As of 2019, the US Census Bureau estimated that 42 percent of San Joaquin County’s population is Hispanic or Latino. For Gracie Madrid, who spearheads efforts to bring cultural events to the community through the Mexican Heritage Center in Stockton, Hispanic Heritage Month is an opportunity for the Hispanic community to keep their traditions alive and teach the next generation of Mexican Americans about the history behind these customs.
“Heritage is something you’re born into and it’s important for kids to feel proud of who they are,” Gracie says. “They might have assimilated to the American culture, but that’s really not their heritage. It’s important for them to know what you do and why you do it, because these are practices that come down from our ancestors.”
Celebrated every year from September 15 to October 15, Hispanic Heritage Month was enacted into law during Ronald Reagan’s presidency in 1988. The month pays homage to the histories, cultures, and achievements of Americans whose families and ancestors came from Spain, Mexico, or Central and Southern America. Under normal circumstances, the Mexican Heritage Center would host a Mexican Independence Day celebration to commemorate September 16. “That’s the one we really celebrate,” Gracie says, “not Cinco de Mayo.”
The celebration always includes the Grito de Dolores, the battle cry of the Mexican War of Independence, and features traditional dances and music.
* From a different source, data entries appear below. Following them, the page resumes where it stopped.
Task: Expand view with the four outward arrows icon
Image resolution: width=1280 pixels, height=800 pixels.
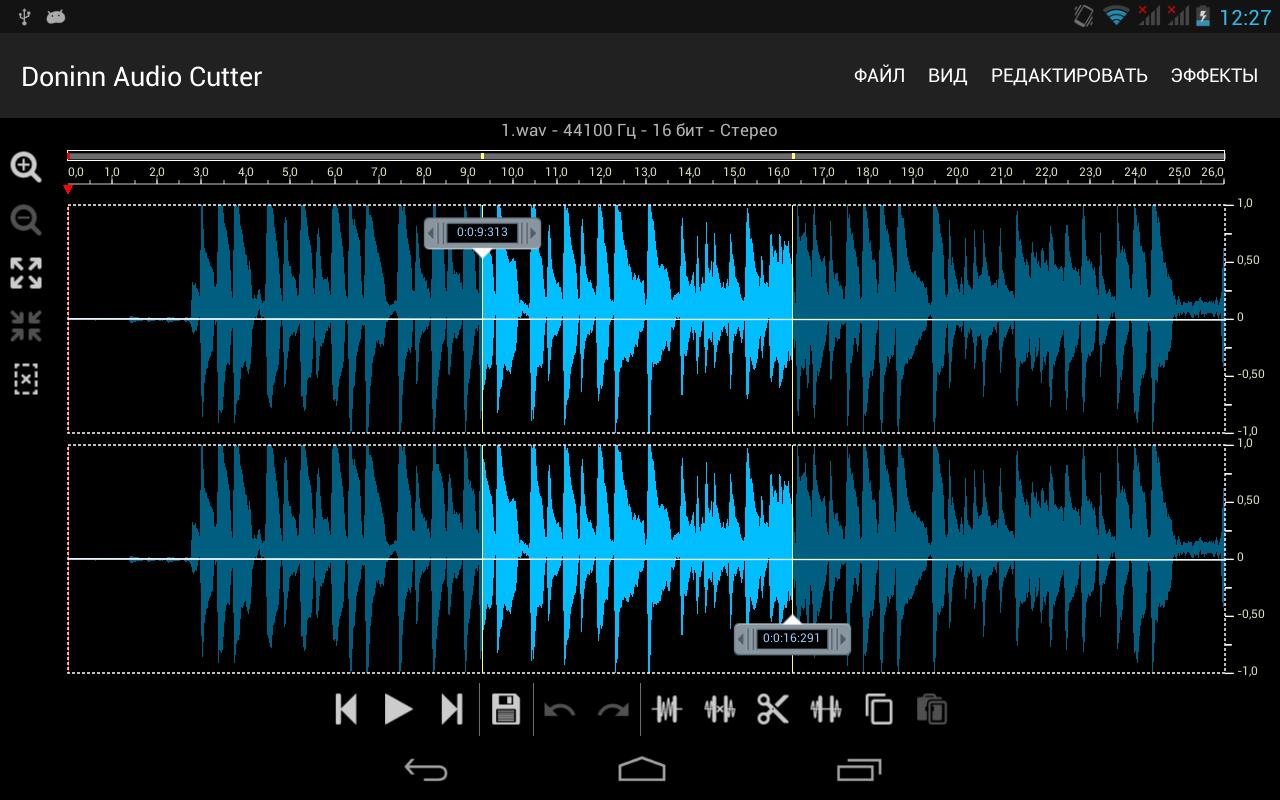Action: click(x=26, y=273)
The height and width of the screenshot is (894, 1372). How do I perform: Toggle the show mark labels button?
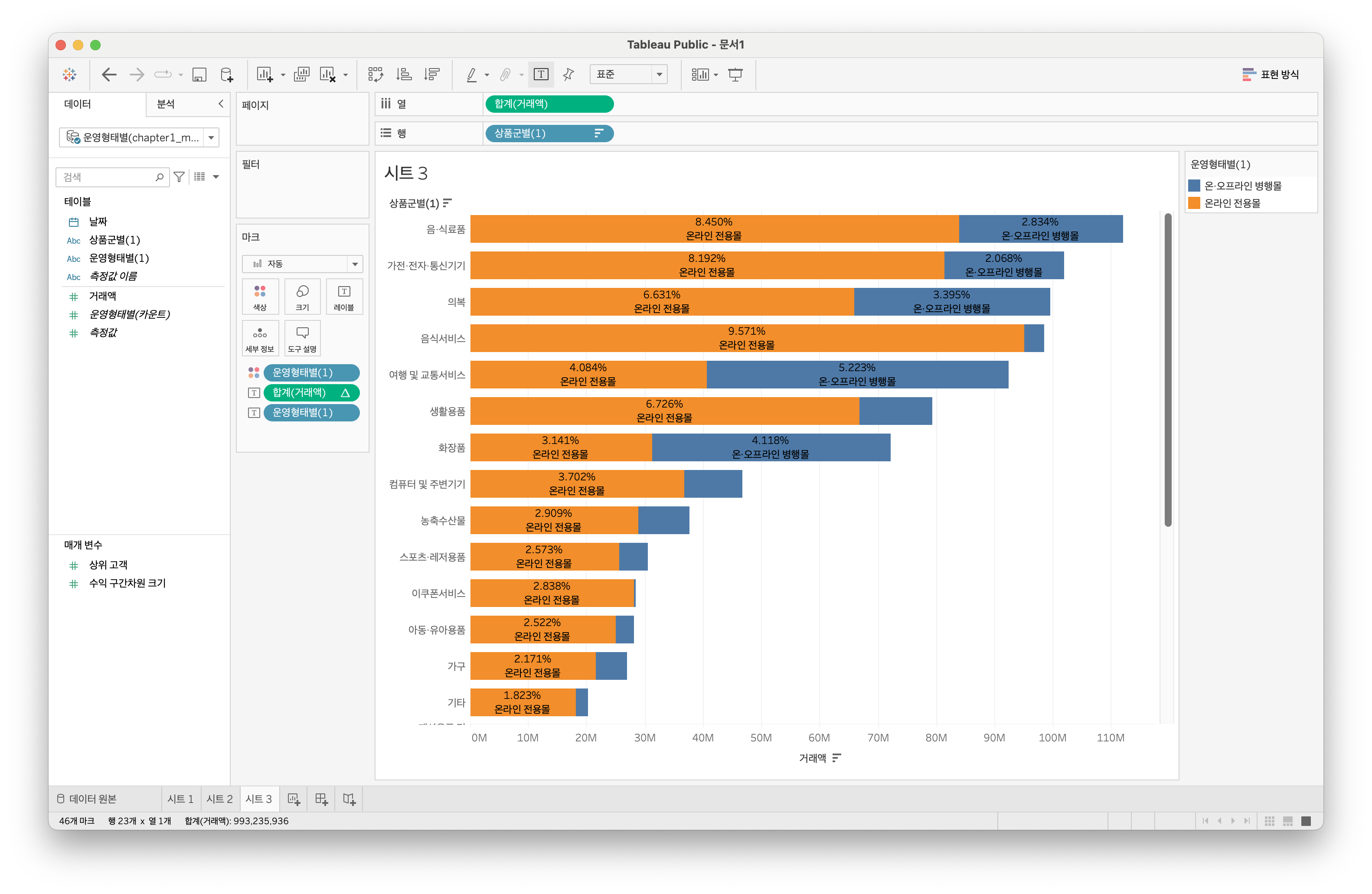click(541, 75)

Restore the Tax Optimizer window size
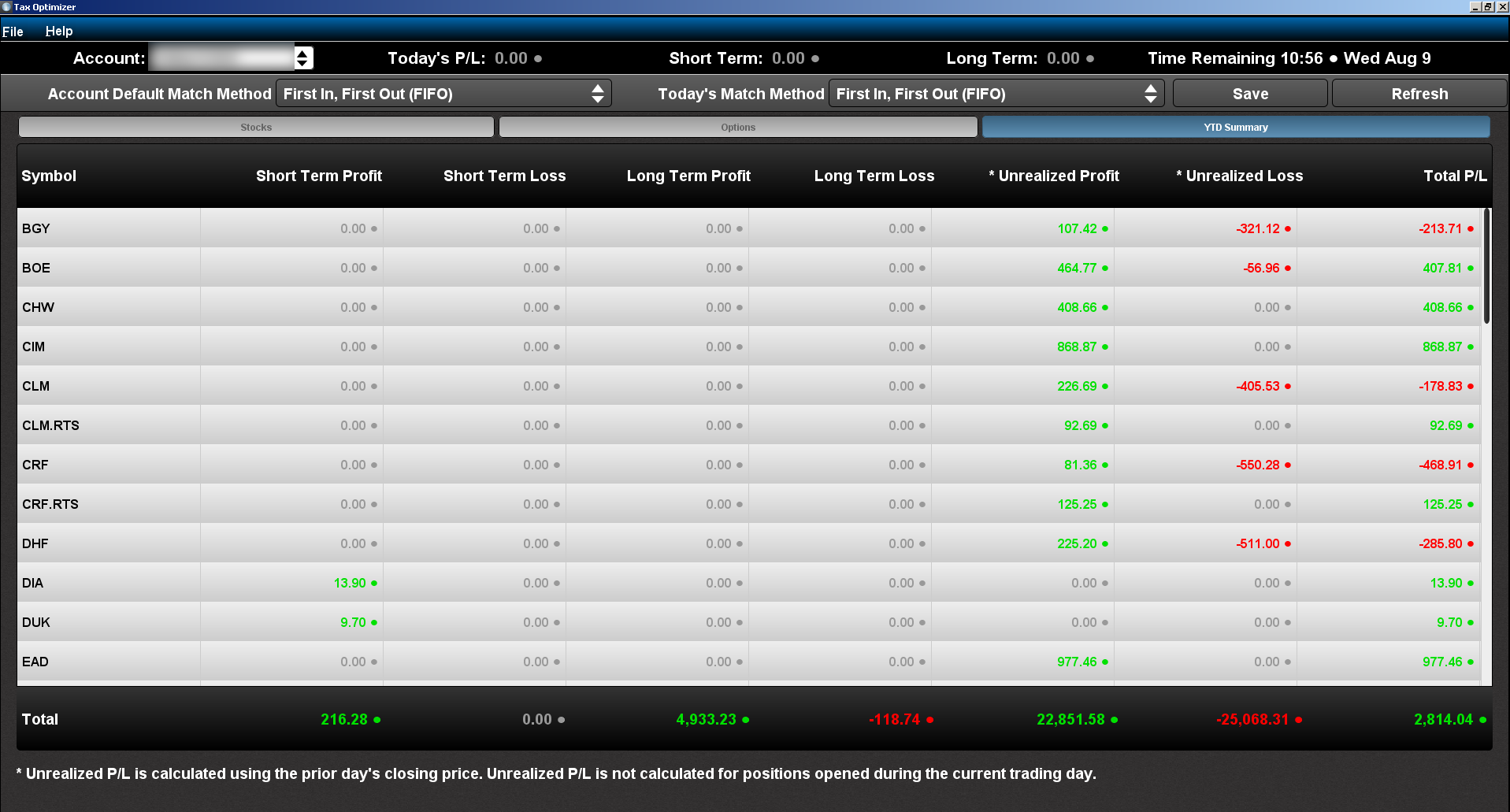click(x=1488, y=7)
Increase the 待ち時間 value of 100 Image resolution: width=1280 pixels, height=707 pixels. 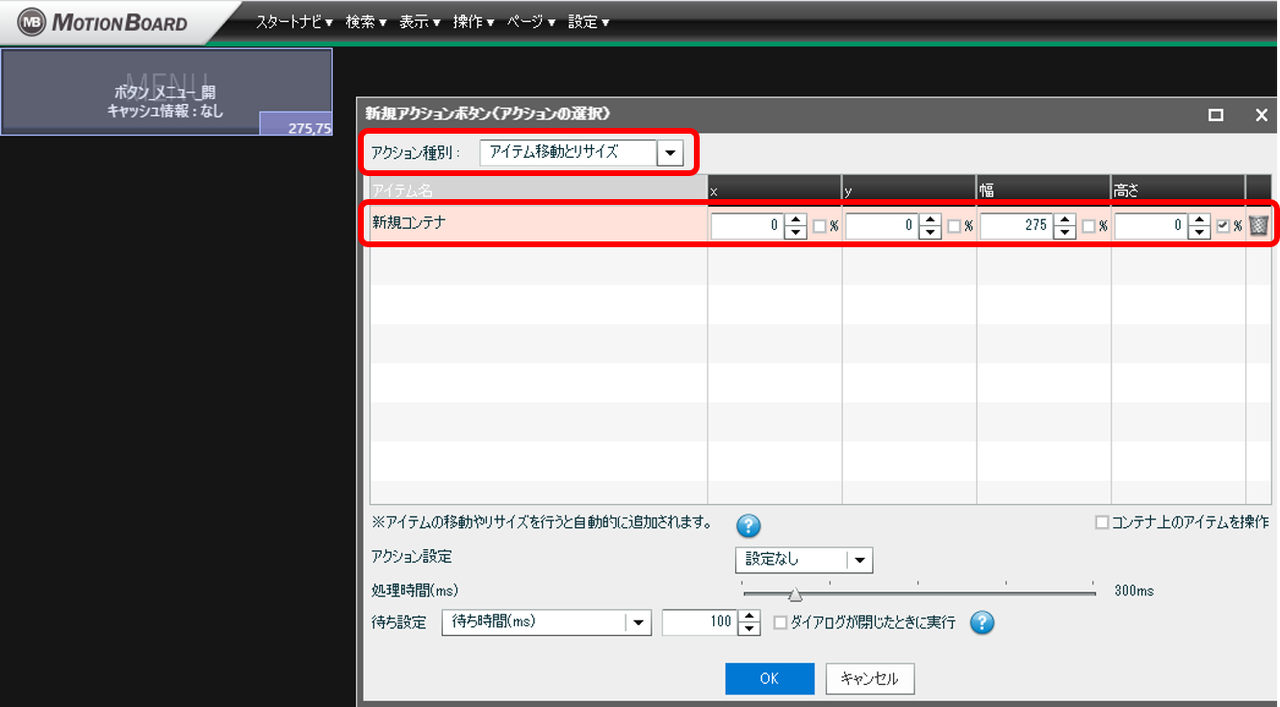point(748,617)
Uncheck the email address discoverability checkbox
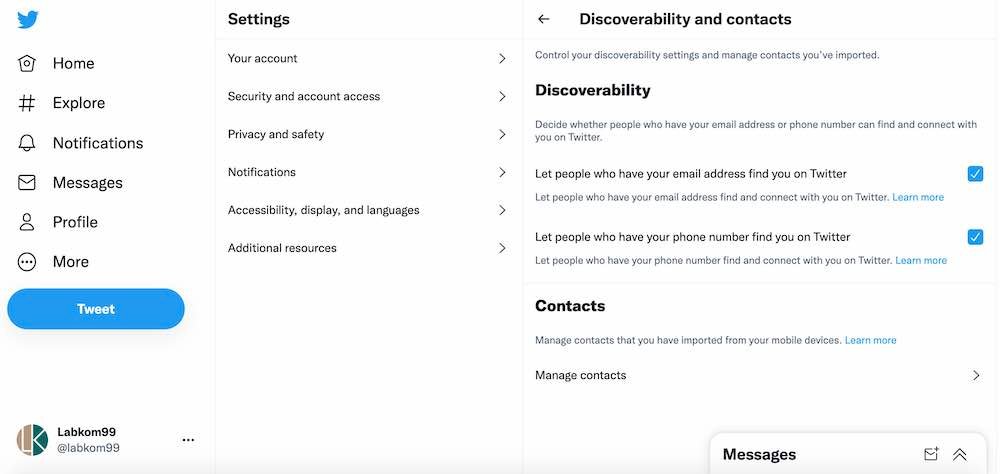The image size is (1000, 474). pos(975,174)
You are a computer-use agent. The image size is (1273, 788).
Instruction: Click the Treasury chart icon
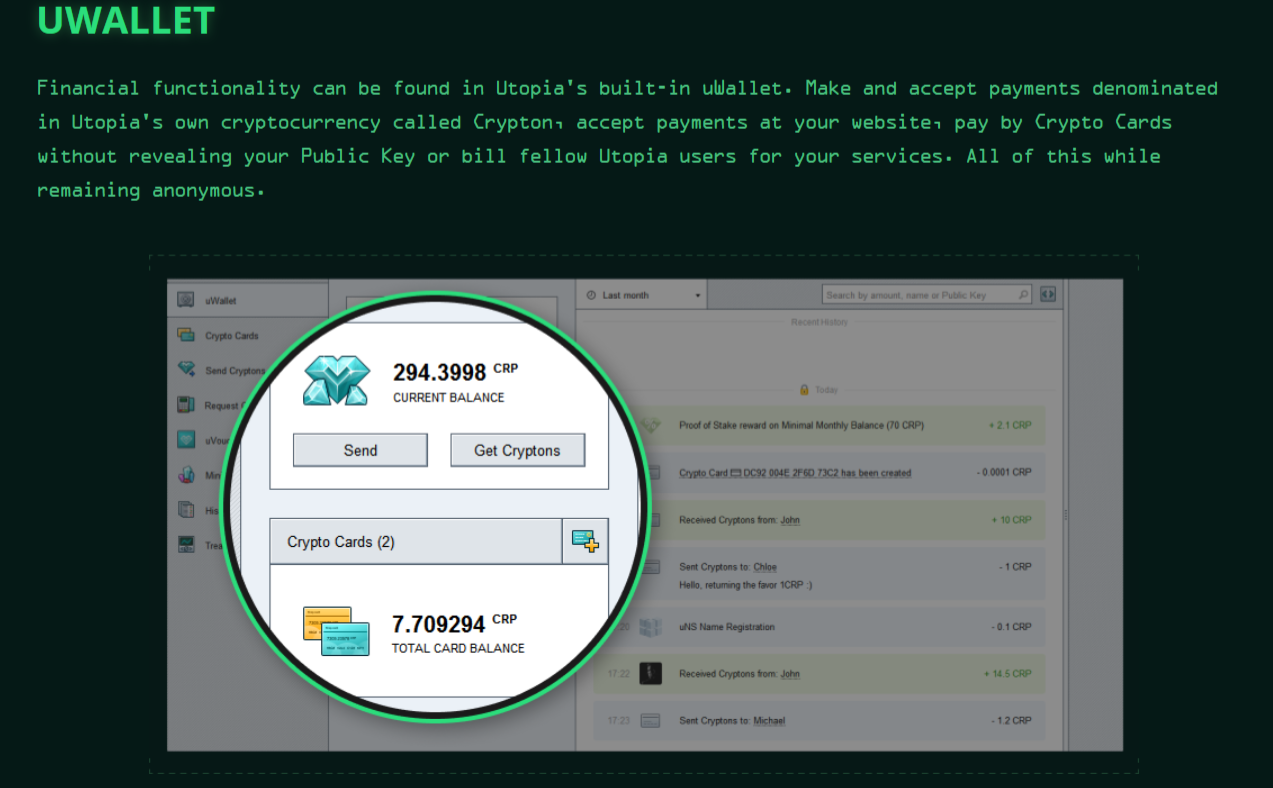tap(185, 544)
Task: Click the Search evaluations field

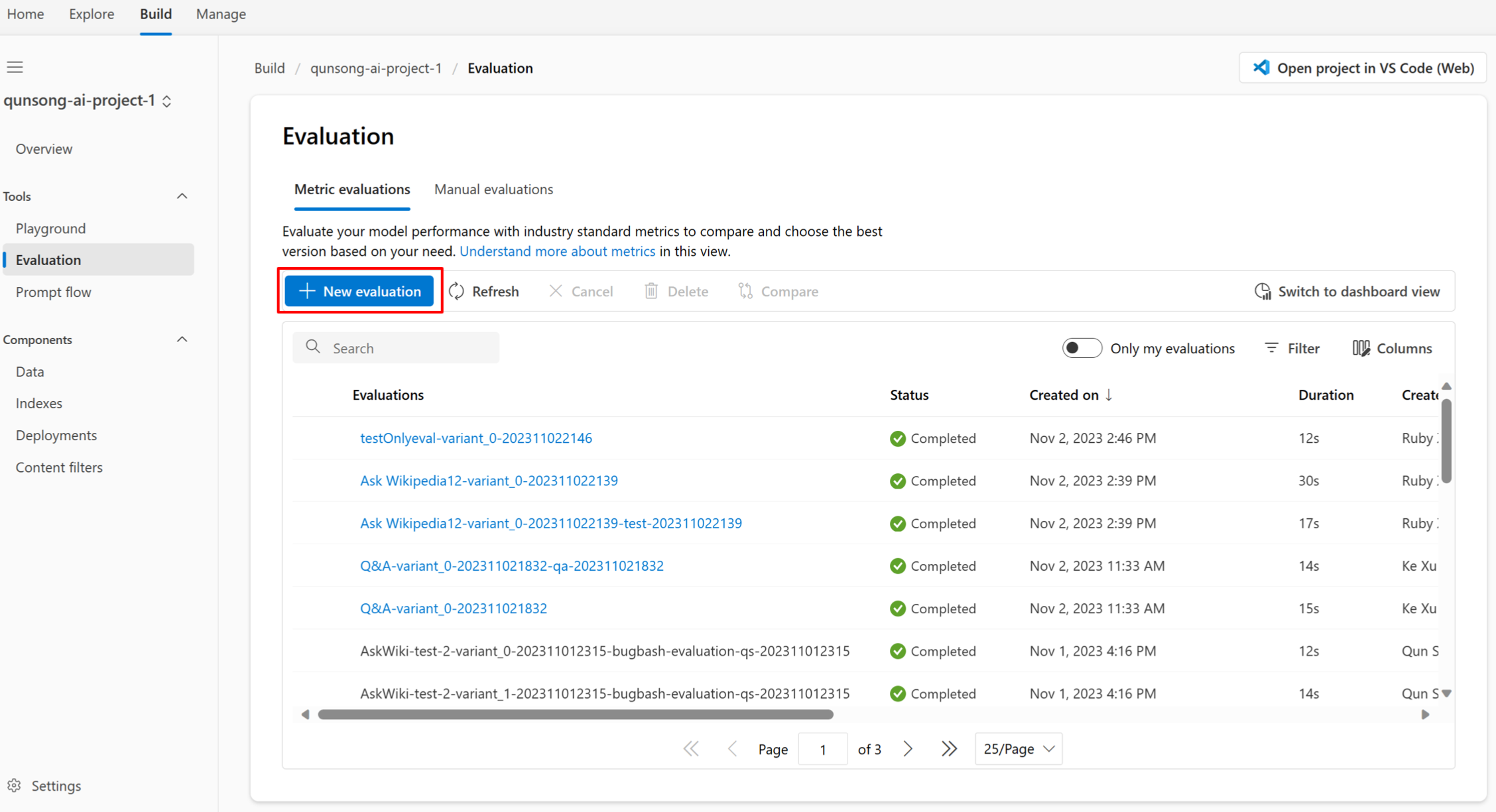Action: click(396, 347)
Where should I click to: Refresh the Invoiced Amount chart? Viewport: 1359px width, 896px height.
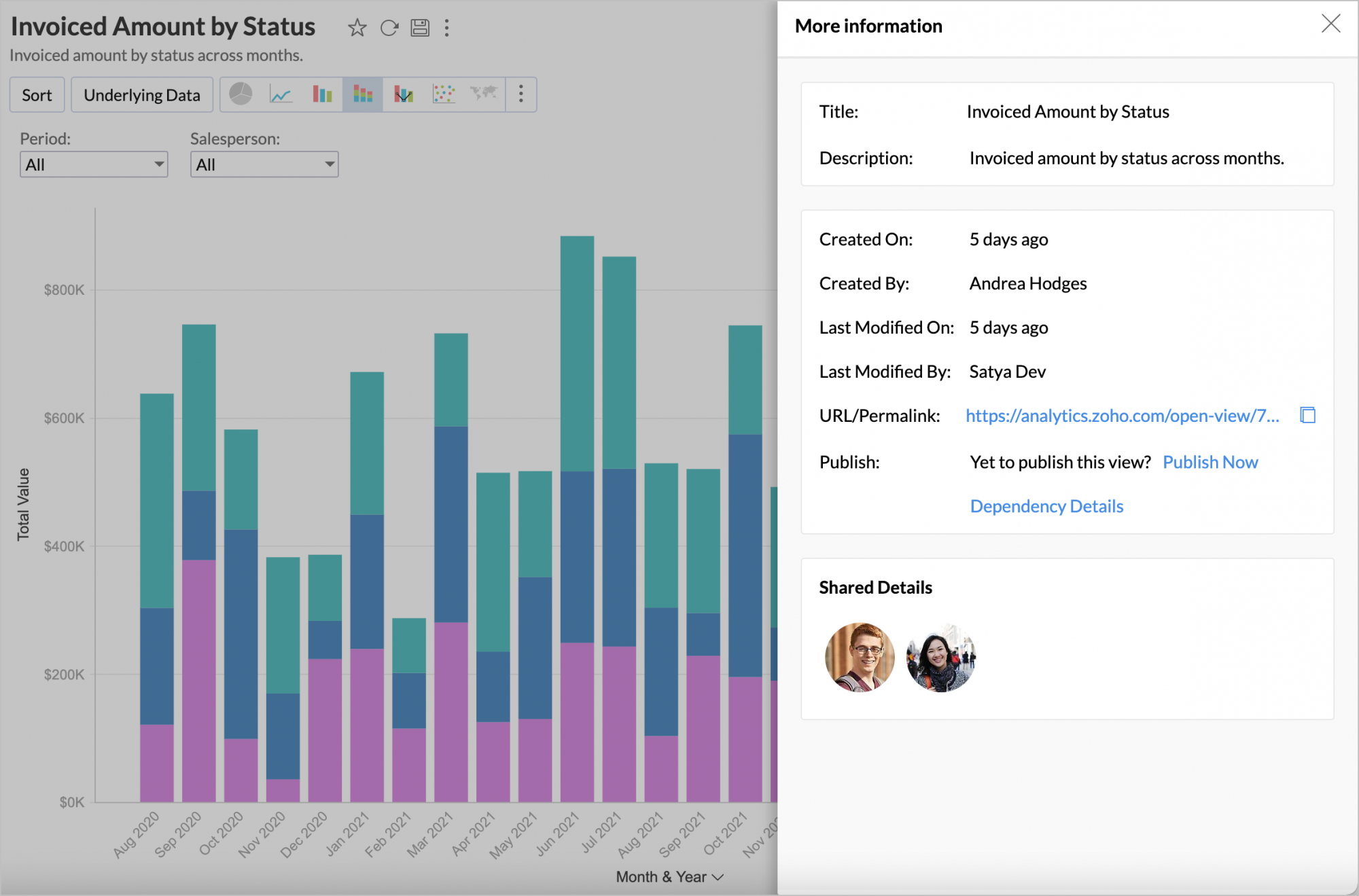(389, 28)
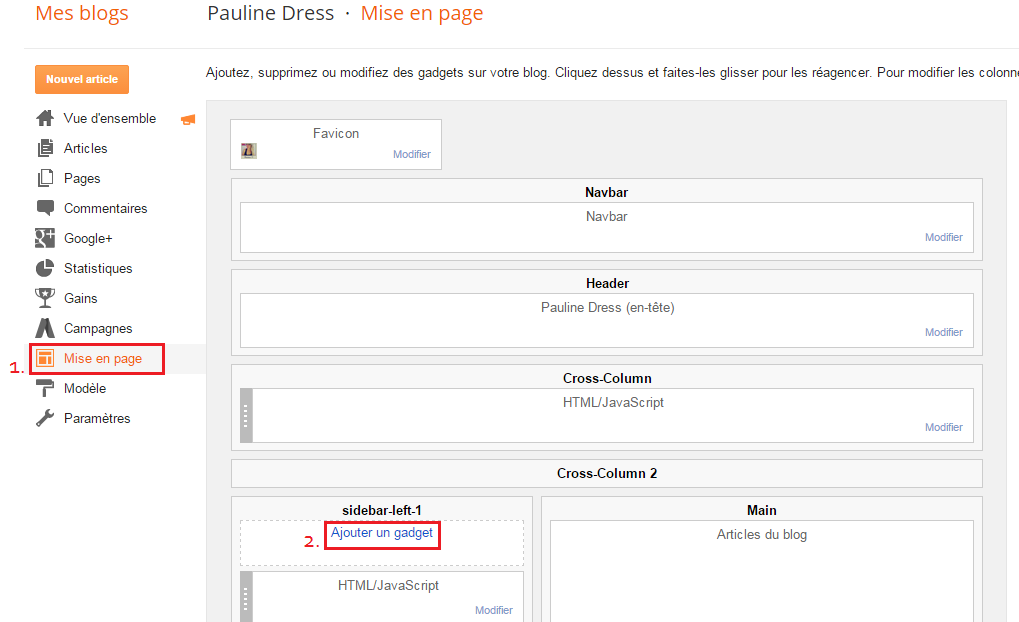1019x622 pixels.
Task: Click the Modèle paint roller icon
Action: tap(45, 388)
With ongoing restrictions on large gatherings due to COVID-19, the celebration won’t be possible this year, but Gracie encourages families to celebrate at home. Instead, the Mexican Heritage Center will focus more on the traditions that lead up to Día de los Muertos. The center will welcome the community to build traditional altares (altars) and ofrendas (offerings) to honor their ancestors and loved ones. Gracie hopes to be able to allow visitors to come in small groups to see the altars.